Attorney General, Adriel Brathwaite, made this clear yesterday, while dispelling the notion that homosexuals and lesbians were being targeted across the island.
Speaking during a courtesy call with Canadian High Commissioner, Marie Legault, at his Wildey, St. Michael office, Mr. Brathwaite maintained that although buggery was still illegal in Barbados, this did not impact two consenting adults.
Adding that Barbados remained one of the Caribbean islands where gay persons could exist without fearing for their lives, the Attorney General stressed that citizens have always been aware and very “tolerant” of same-sex relations within the society.
However, Mr. Brathwaite noted that he did not expect to see a “Caribbean consensus” on same-sex relations any time soon, given the wide-ranging viewpoints of each island nation.
While acknowledging that Canada “thrives on diversity”, High Commissioner Legault stated that she hoped Barbados would eventually come to a place where it was “different from the rest of the Caribbean”.

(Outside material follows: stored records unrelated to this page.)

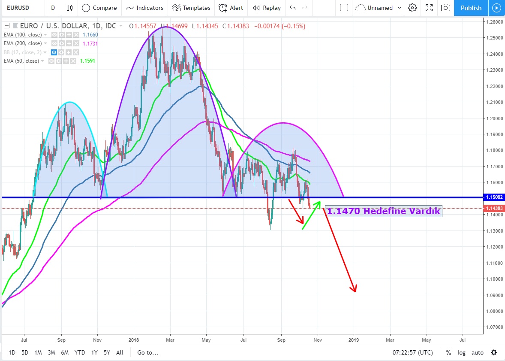Expand the Unnamed layout dropdown

click(x=400, y=8)
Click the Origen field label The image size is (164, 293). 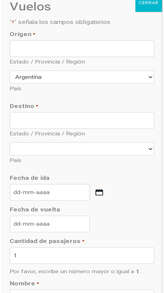[21, 34]
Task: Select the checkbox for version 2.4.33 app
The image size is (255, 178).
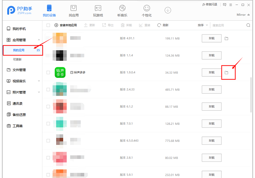Action: 48,89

The two officials also discussed the introduction of plea bargaining to reduce the backlog of cases in Barbados’ judicial system; measures to lessen gun-related crimes; finding innovative ways to reduce the resurgence of property crime; and retrofitting the island’s schools to become multipurpose facilities.
Permanent Secretary in the Ministry of Home Affairs, Gayle Francis-Vaughan; Deputy Permanent Secretary, Deborah Payne; Deputy Permanent Secretary in the Office of the Attorney General, Charles Piggott; and Supervising Officer for Juvenile Matters and Prison Matters, Joyanne Blackman Jarvis, were also present at the meeting.